Students using artificial intelligence for writing may need to think more carefully about their work, not less, challenging the assumption that AI simply makes writing easier, an Iowa State University study found.
The peer-reviewed study examined an experimental “AI and Writing” course that followed 38 undergraduate students across 22 majors in fall 2023 and fall 2024 as they learned to collaborate with generative AI tools. The course included students from 22 majors, including engineering, humanities, business, and science.
Researchers Abram Anders of Iowa State University and Emily Dux Speltz of Embry-Riddle Aeronautical University analyzed students’ reflections after they completed AI writing exercises and self-directed projects.
The researchers identified three broad concepts they said were essential for productive AI use in writing: that writing with AI is an experimental process, that it requires human expertise and dialogue, and that it should strengthen, rather than replace, the writer’s own agency.
This complicates the common AI in education debate. It is not necessarily a threat to academic integrity, but only when students are trained to prompt it and use it effectively.

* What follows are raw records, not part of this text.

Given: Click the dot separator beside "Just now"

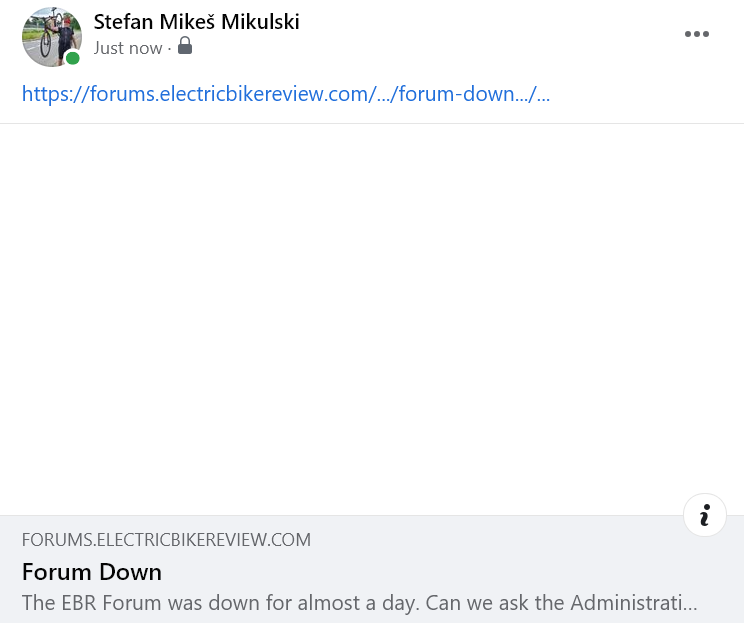Looking at the screenshot, I should tap(170, 48).
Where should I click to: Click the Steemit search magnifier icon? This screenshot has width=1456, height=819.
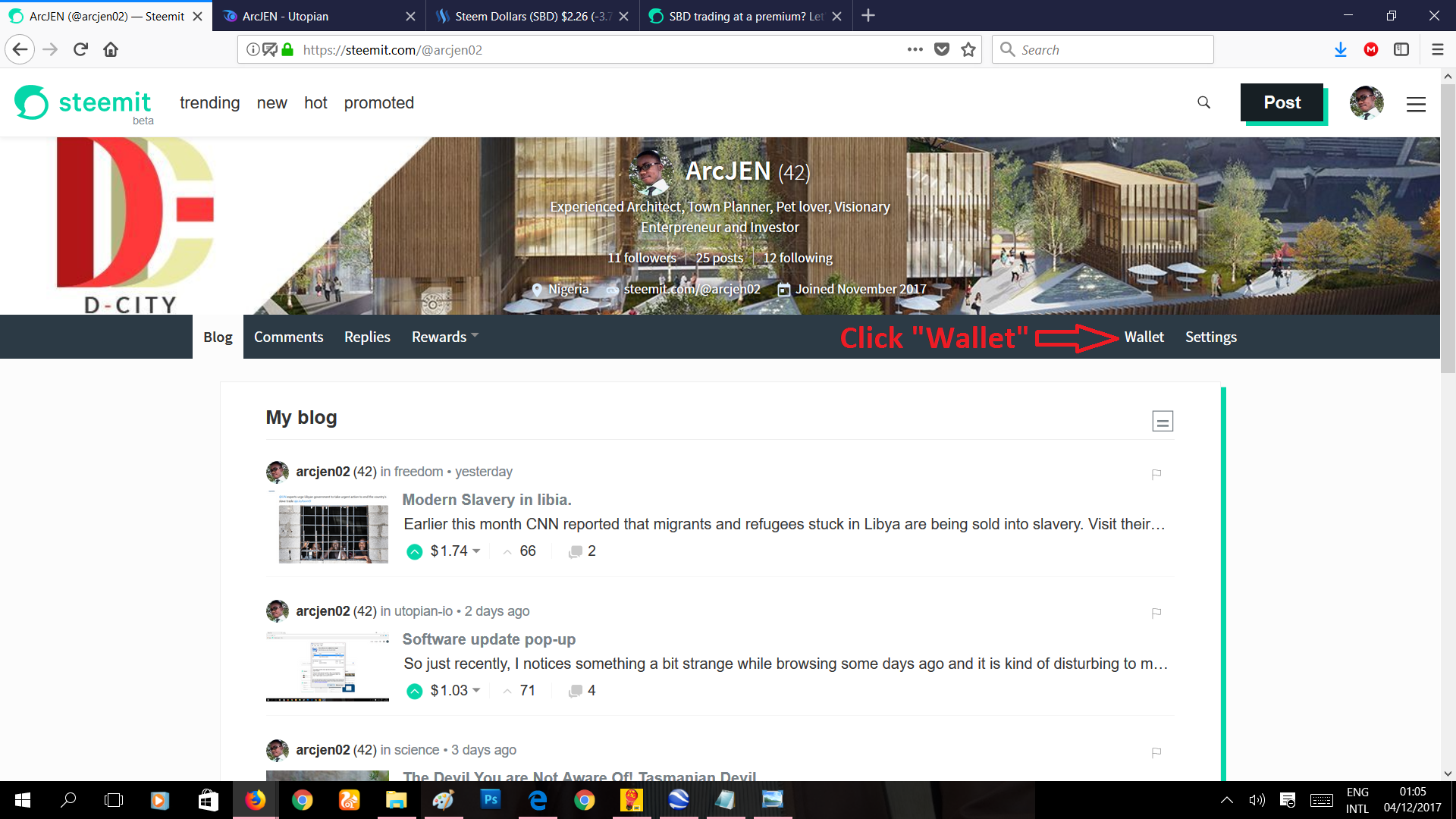click(1203, 102)
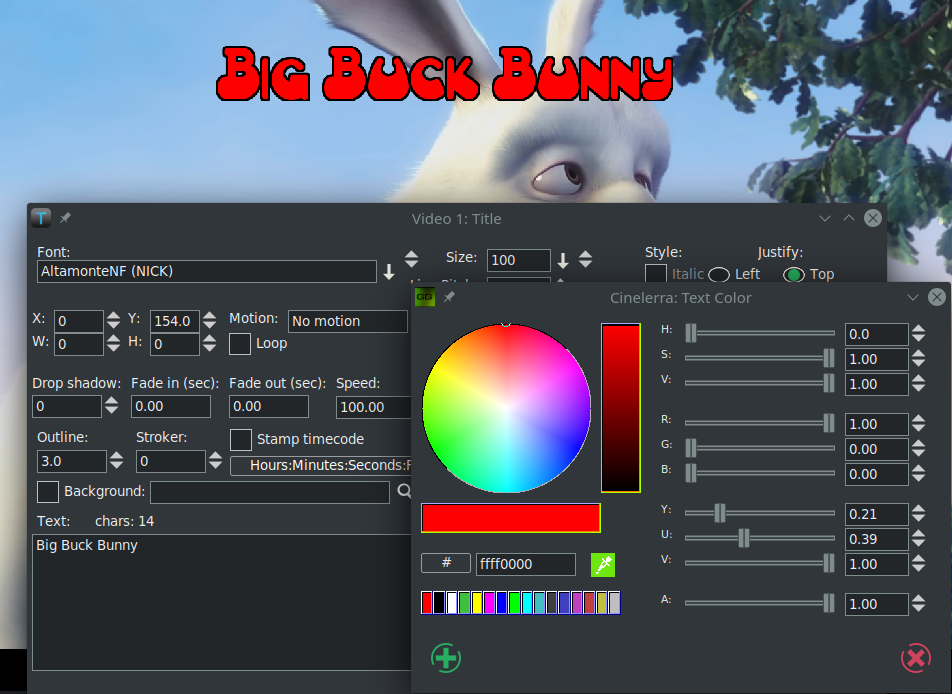Click the red X cancel button

tap(915, 658)
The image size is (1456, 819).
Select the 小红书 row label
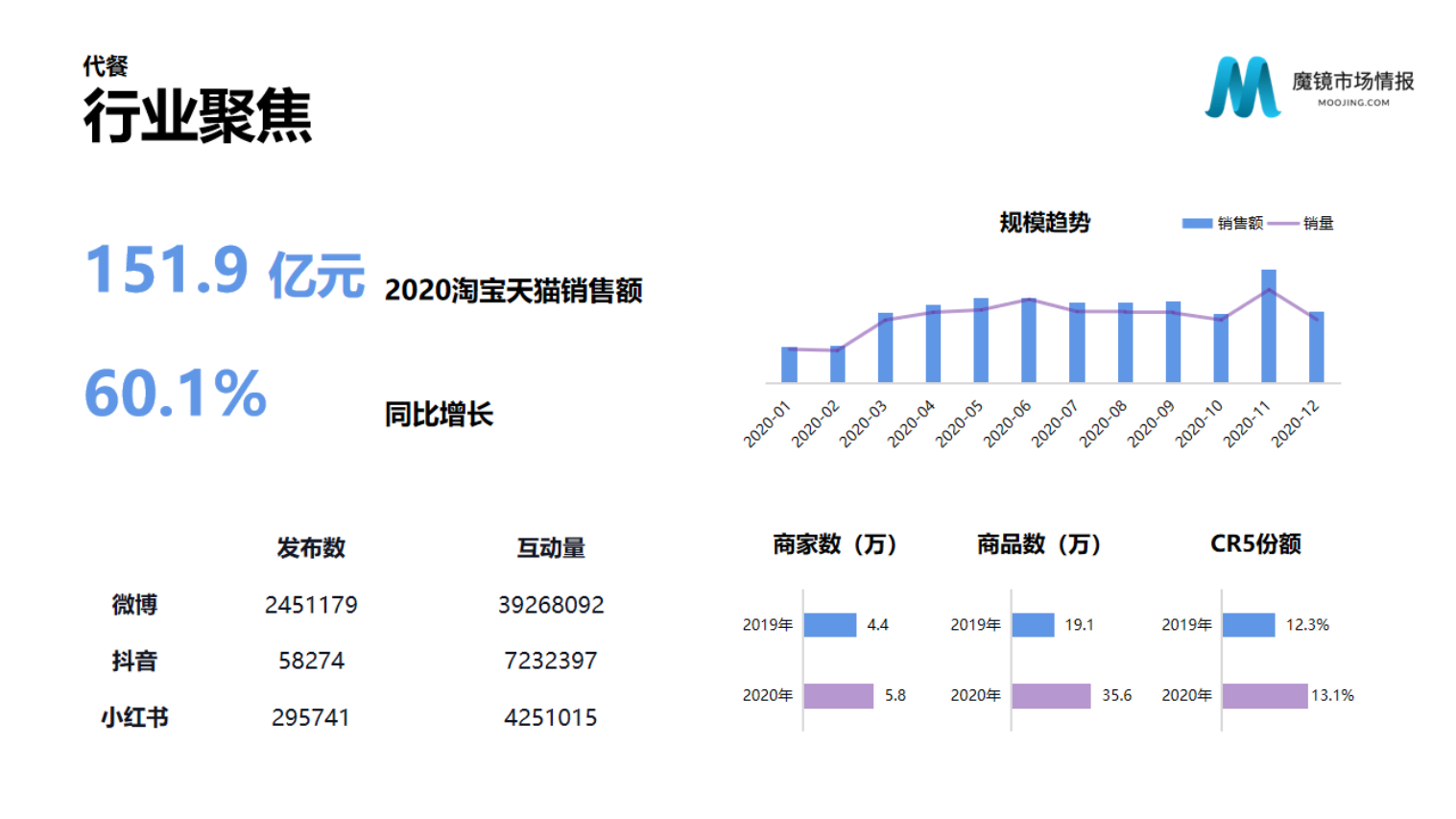[x=134, y=717]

AI-generated writing can often appear reliable when it is not
One of the central findings of the course was that AI-generated writing can often appear reliable when it is not. This is described by the researchers as a problem of linguistic fluency, that AI can produce polished and confident prose, while still missing factual accuracy.
To confront that problem, students completed an exercise called “Create a Fluent Hallucination,” in which they were asked to generate deliberately false but plausible AI outputs, including fabricated events and invented sources. Other assignments included a prompt competition, an “AI Ethics Tutor” exercise, and a task in which students designed their own AI assistant by deciding which parts of a process should be handled by a human and which could be supported by AI.
The study brought examples from specific student experiences. A journalism student found that ChatGPT could help with writing leads, but did not follow the expected structure of a journalistic lead or journalism rules. The student later received more useful feedback after giving the AI context on the rules for writing a lead and then asking it to respond to a lead the student had already written.
AI still requires students to retain control over significant parts of writing
That example, the researchers suggest, points to a broader finding. AI output improved when students brought their own expertise to the exchange. Rather than treating AI as a search engine, successful students learned to use it as a tool that required context and correction to achieve desired results.
This suggested to the researchers that AI still requires students to retain control over the most important parts of writing. While it can assist with brainstorming, structure, feedback, and even the wording itself, students still need to decide what they are saying, and whether the output meets the standards of their discipline or audience.
In practice, the study suggests that AI may shift where student effort is directed. Rather than writing, students may need to spend more time and effort planning, evaluating, revising, and crucially, deciding how much of the writing process they can delegate to AI.
The study does not claim that AI made students better writers; instead, it examines how students described changes in their own thinking. The researchers acknowledge that further studies are needed to test whether these changes will last over time, and whether they translate into stronger writing or better academic performance.